> What you are asked to do:
Output only the lines that run from the line holding "Task: Click orange diamond beside YSlow score" to the end of the data below, including both ends, without any pictures.

> Material for this task:
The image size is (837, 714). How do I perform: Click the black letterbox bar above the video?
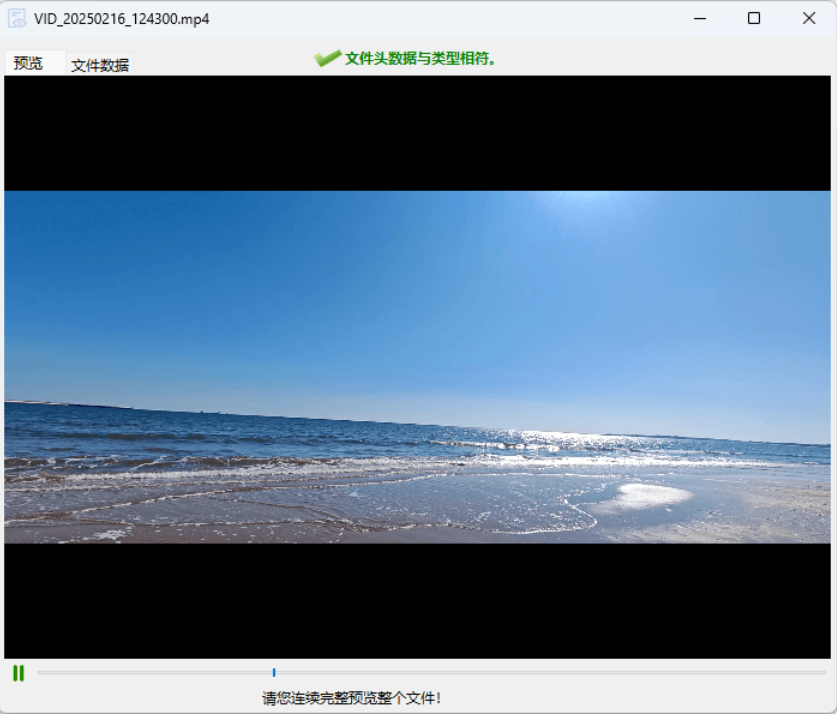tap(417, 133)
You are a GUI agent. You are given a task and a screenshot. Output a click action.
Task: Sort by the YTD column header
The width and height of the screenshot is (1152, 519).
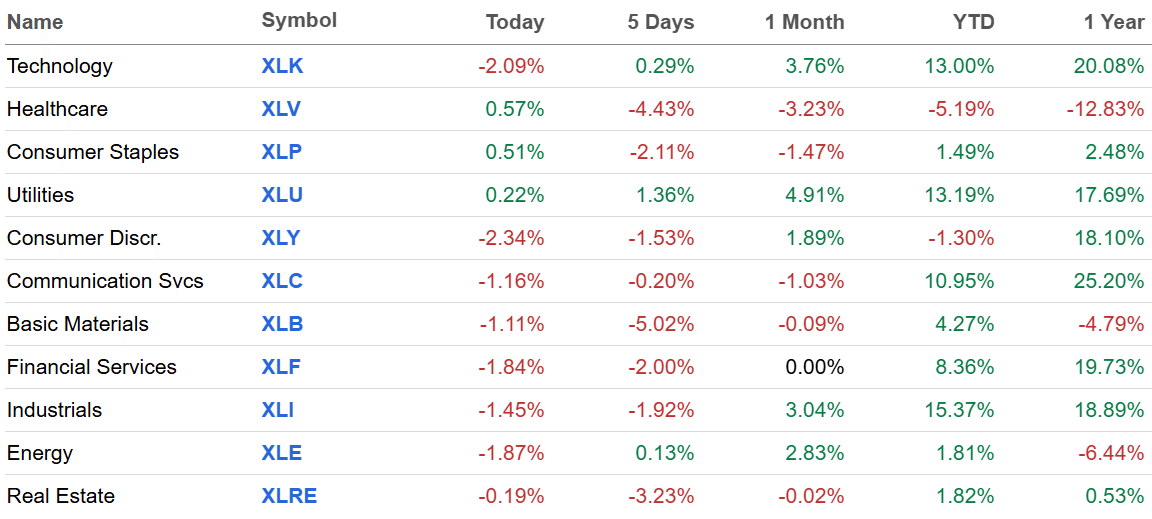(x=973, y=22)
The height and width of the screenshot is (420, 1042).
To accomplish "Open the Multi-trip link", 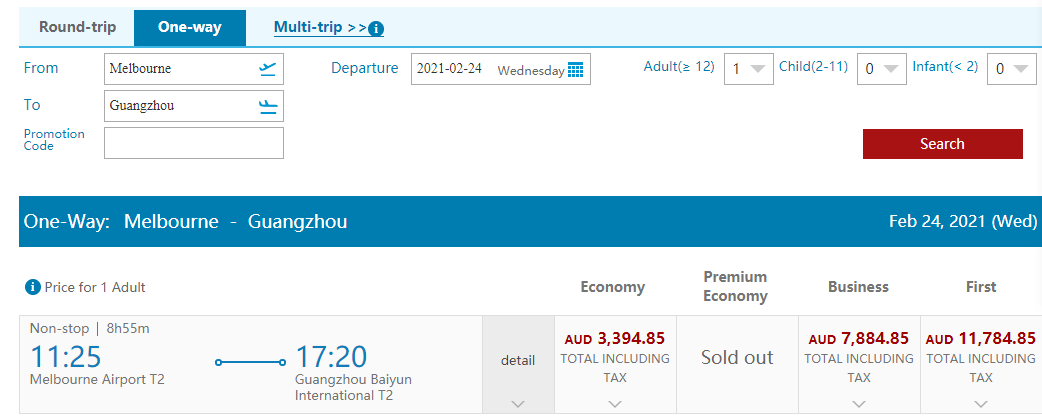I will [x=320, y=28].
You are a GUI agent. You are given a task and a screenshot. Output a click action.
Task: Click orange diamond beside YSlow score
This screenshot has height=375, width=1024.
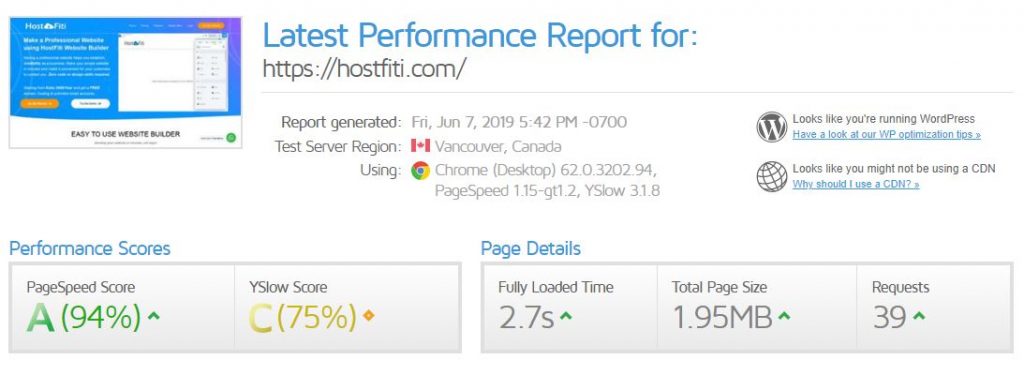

> Task result:
Task: Click orange diamond beside YSlow score
This screenshot has height=375, width=1024.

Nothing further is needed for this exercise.